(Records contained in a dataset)
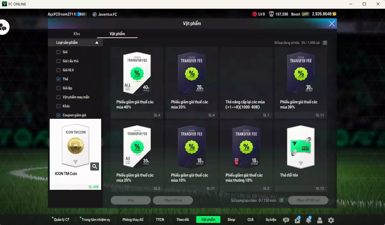This screenshot has height=225, width=385.
Task: Open the notifications bell icon
Action: [308, 220]
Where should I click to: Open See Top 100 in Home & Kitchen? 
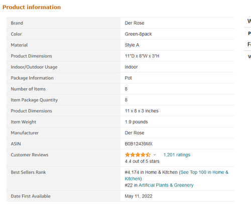[177, 175]
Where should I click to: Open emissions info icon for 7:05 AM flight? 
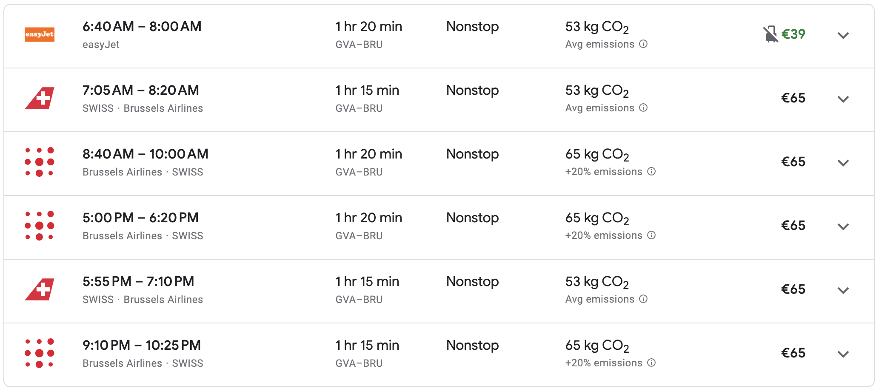pyautogui.click(x=643, y=108)
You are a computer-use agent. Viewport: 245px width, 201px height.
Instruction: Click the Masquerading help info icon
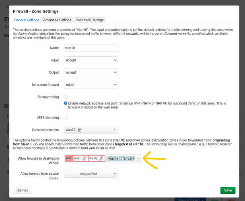[x=66, y=104]
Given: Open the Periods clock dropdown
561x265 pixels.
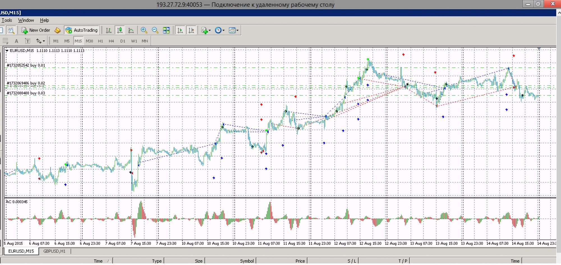Looking at the screenshot, I should pos(220,30).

_YOUR GOAL_
Reproduce word for word the lines from the one containing "Instruction: Click the" through the end of the data, both ends kept. Drop the pictures.

_ANSWER SPACE_
Instruction: Click the Masquerading help info icon
[x=66, y=104]
Given: Open the Periods clock dropdown
561x265 pixels.
Looking at the screenshot, I should pos(220,30).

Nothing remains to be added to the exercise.